Sehr geehrter Herr Humplik,

vielen Dank für Ihre Fragen zum Thema Verschuldung der öffentlichen Haushalte, die ich gerne beantworte. Sie wollen wissen, warum Deutschland trotz wirtschaftlich starker Nachkriegsjahre heute so stark verschuldet ist.

Es ist hier nicht der Ort für eine wirtschaftshistorische Abhandlung, aber die geschichtlichen Umstände dennoch in Kürze: Die Bundesrepublik Deutschland war 1949 keineswegs schuldenfrei: Nach Anerkennung und Übernahme von Vorkriegsschulden des Deutschen Reiches (empfehlenswert ist hierzu der Monatsbericht 02.2003 des Bundesministeriums der Finanzen, der sich dem 50. Jahrestag des Londoner Abkommens widmet: http://www.bundesfinanzministerium.de/Content/DE/Monatsberichte/Publikationen_Migration_vor_2005/17087_0.pdf?__blob=publicationFile&v=5 )beliefen sich die durch das Abkommen geregelten Auslandsschulden der Vor- und Nachkriegszeit auf insgesamt 14,5 Mrd. DM.

Anzumerken ist außerdem, dass Ludwig Erhard in seiner Zeit als Staatsminister für Handel und Gewerbe in der vom sozialdemokratischen Ministerpräsidenten Wilhelm Hoegner geführten Bayerischen Staatsregierung von 1945 bis 1946 sicher hilfreiche Erfahrungen sammeln konnte. Im Übrigen war es nicht Ludwig Erhard, der "Tonnen an Gold gekauft" hat, sondern die Goldzuflüsse in den fünfziger Jahren ergaben sich im Wesentlichen aus der Überschussposition Deutschlands innerhalb der Europäischen Zahlungsunion (EZU), die die Bank deutscher Länder, die Vorgängerin der Bundesbank, aufgebaut hat.
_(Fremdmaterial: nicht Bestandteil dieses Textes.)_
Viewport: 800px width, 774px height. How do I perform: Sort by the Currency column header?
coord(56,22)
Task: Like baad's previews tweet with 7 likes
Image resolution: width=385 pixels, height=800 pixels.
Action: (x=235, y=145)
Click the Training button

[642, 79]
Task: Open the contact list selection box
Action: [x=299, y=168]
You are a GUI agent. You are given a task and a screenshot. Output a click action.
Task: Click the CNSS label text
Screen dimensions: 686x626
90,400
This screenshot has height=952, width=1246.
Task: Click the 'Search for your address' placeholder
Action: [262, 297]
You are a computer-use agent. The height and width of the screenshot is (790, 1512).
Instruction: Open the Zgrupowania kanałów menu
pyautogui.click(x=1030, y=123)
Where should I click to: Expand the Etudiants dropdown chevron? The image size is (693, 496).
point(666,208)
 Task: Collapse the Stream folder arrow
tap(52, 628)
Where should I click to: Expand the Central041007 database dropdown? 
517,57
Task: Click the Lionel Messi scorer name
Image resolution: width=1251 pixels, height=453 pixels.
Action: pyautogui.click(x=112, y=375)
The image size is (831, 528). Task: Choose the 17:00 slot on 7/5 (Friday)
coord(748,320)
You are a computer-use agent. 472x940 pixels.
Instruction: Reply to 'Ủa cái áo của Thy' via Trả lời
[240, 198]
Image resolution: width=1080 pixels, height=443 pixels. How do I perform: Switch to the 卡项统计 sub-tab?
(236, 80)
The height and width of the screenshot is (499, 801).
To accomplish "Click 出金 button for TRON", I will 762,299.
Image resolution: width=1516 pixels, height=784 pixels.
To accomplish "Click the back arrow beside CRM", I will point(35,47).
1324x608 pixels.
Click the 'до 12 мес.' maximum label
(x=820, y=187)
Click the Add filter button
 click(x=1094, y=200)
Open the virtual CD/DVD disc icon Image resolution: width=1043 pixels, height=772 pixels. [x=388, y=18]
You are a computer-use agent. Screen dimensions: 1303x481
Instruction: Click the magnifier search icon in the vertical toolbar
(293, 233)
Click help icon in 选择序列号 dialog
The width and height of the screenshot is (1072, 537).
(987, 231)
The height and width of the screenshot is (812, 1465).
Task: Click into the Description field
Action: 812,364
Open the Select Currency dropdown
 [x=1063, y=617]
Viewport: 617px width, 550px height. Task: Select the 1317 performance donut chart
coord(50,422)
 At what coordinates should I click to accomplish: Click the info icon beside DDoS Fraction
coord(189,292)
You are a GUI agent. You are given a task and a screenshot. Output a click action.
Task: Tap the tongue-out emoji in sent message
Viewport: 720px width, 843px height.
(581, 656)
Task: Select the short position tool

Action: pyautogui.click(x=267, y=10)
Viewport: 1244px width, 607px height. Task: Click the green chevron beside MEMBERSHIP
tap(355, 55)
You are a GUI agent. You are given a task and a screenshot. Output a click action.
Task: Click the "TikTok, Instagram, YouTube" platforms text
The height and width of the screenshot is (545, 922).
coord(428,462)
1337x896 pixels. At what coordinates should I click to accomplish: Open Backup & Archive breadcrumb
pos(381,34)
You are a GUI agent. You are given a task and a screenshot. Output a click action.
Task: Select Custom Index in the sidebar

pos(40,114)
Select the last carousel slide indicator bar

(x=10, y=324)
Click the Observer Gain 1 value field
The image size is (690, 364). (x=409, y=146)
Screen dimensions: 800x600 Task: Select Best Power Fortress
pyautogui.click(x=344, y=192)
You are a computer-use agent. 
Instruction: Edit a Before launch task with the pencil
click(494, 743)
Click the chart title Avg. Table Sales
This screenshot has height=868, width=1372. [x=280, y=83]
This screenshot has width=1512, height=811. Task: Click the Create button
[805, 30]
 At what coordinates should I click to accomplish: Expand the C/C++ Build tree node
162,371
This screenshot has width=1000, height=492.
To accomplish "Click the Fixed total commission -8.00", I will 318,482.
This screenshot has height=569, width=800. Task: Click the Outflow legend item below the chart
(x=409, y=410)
Außerdem fragen Sie, "Warum […] gerade SPD geführte Länder so stark verschuldet“ seien. Stark verschuldet sind aber ausgerechnet SPD-geführte Länder bei genauem Hinsehen nicht: Wählt man eine Zeitpunkt-Betrachtung, so zeigt sich anhand der Pro-Kopf-Verschuldung der Bundesländer, dass z.B. Ende des Jahres 2011 die sozialdemokratisch geführten Länder Brandenburg und Mecklenburg-Vorpommern eine geringere Pro-Kopf-Verschuldung haben als das CDU-geführte Hessen.

In nicht wenigen Fällen ist es so, dass die SPD den Schuldenberg der CDU-Vorgängerregierungen nun abzutragen hat, jüngster Fall ist Niedersachsen, dessen Pro-Kopf-Verschuldung höher ist als die der oben genannten Länder Brandenburg und Mecklenburg-Vorpommern. Oder nehmen Sie das Saarland, das seit 1999 CDU-regiert ist und zu den hoch verschuldeten Ländern zählt, oder die Hansestadt Hamburg, deren Pro-Kopf-Verschuldung in der Regierungszeit der CDU rasant gestiegen ist und erst sinkt, seit die Stadt wieder von der SPD regiert wird. (Quelle: Statistisches Bundesamt: Schuldenstand der Länder und Gemeinden/Gemeindeverbände je Einwohner/-in nach Ländern, Stand 31.12.2011)

Ihre Frage, "weshalb [...] für Schulen und Kindergärten nur 3,806 Milliarden ausgegeben [wurden]“ ist insofern nicht zielführend, als eine Globalsumme als Bewertungsmaßstab für "ausreichend" oder "nicht ausreichend" nicht geeignet ist. Entscheidend ist, ob die Bedarfe der Bürgerinnen und Bürger zufriedenstellend gedeckt werden.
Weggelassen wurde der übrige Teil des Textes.